According to the LabVIEW forum thread, how does the last post want to customize the Dashboard?

* BEGIN Text block *

I think I followed all the instructions to install LabView, Vista, and the newest user.lib. But, I am having problems following the 2nd tutorial. I start the Dashboard Provider and see that the DataSocket Server is running. But, the tutorial shows opening a simulation environment template vi while Dashboard Provider is running. I can’t figure out how to get back to the Labview Getting Started screen while Dashboard Provider is running. If I try to start another instance of Labview, it just pops me back into the Dashboard Provider.
From either the Front Panel or the Block Diagram of LabVIEW, click on File, then Open. You should get a standard Windows Open File dialog box from which you can navigate to the Simulation Environment Template.vi.
That did it. The server, provider and Simulation Environment are all running at once. (slowly) I guess it just doesn’t look like that in the tutorial 2.
We’re trying to customize the Dashboard, mainly to rename the data to the same variable names as the code (more readable) and group them into functional groups like driving, camera targeting, and manipulator controls.

* END Text block *
* BEGIN Collected data *

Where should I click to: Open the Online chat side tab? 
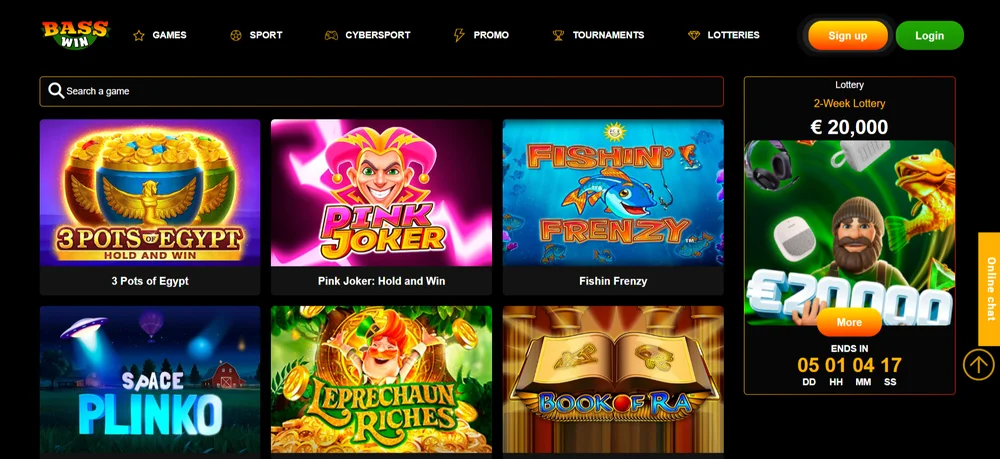point(989,289)
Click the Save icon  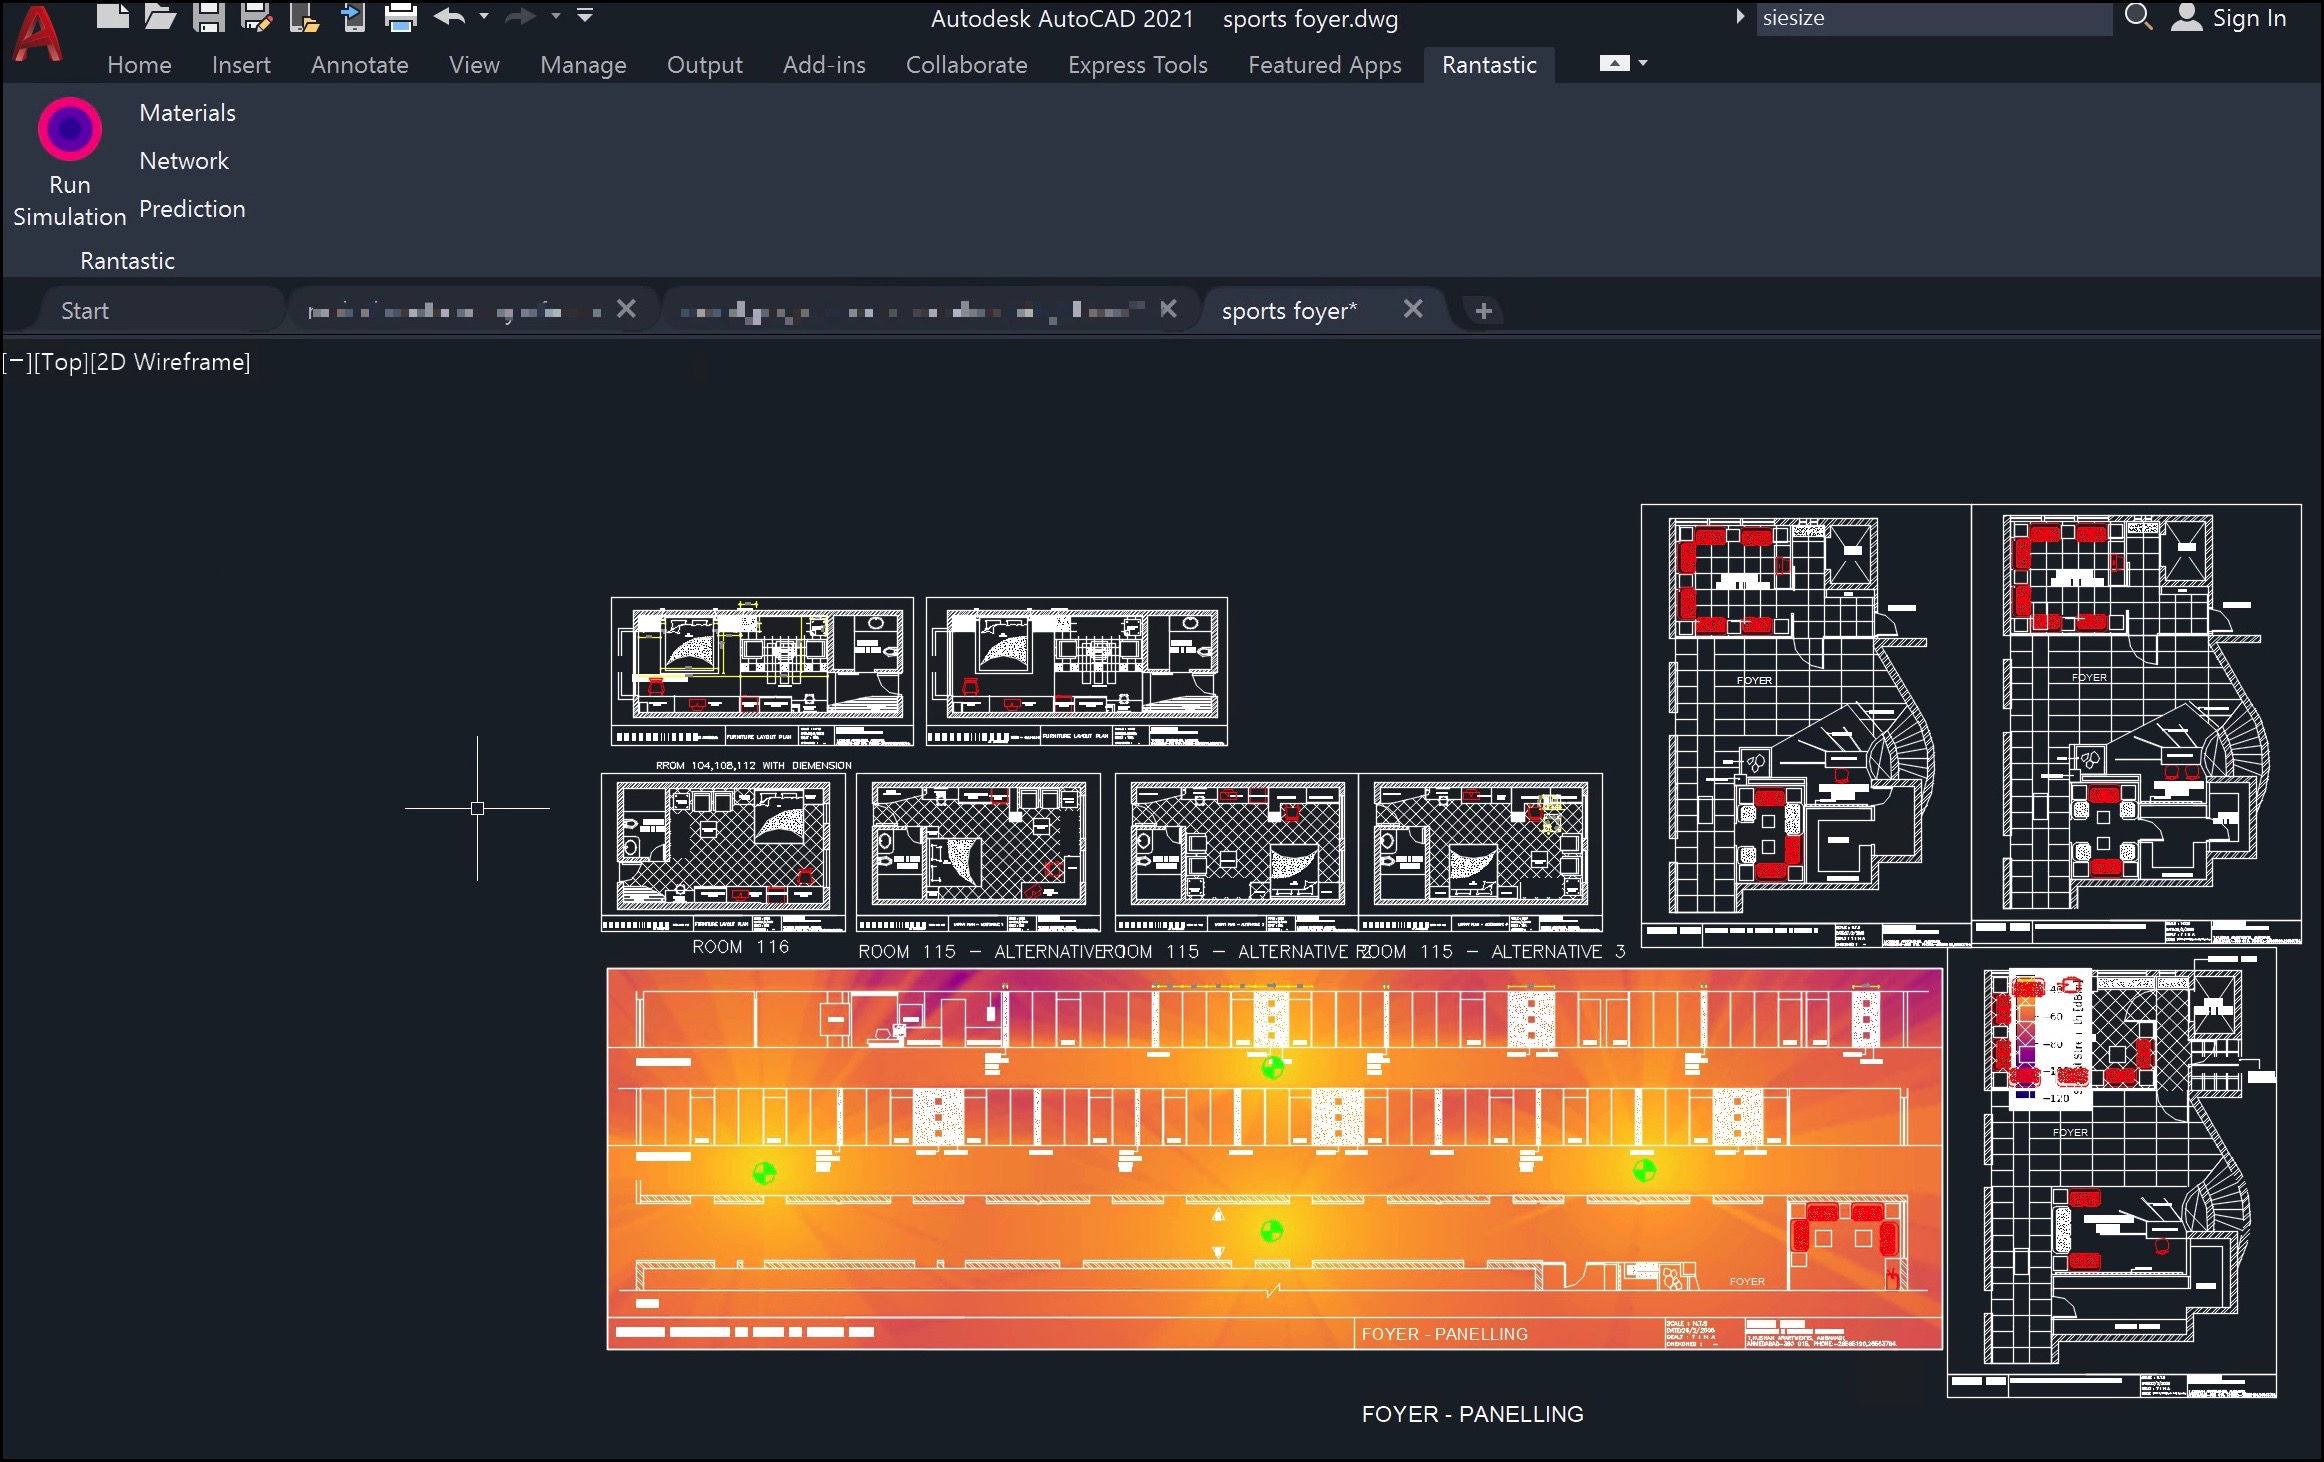[x=208, y=16]
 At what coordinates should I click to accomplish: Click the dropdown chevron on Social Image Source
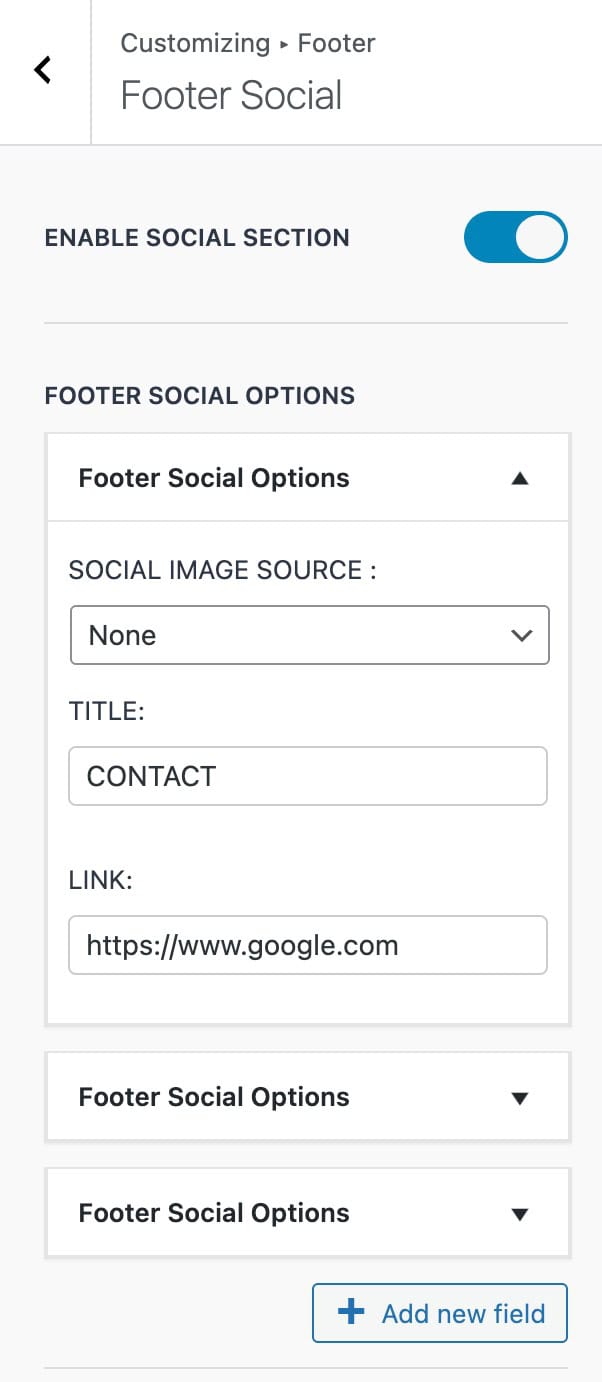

* END Collected data *

§ **Response to the exercise**:
It wants to rename the data to the same variable names used in the code and group them into functional groups such as driving, camera targeting, and manipulator controls.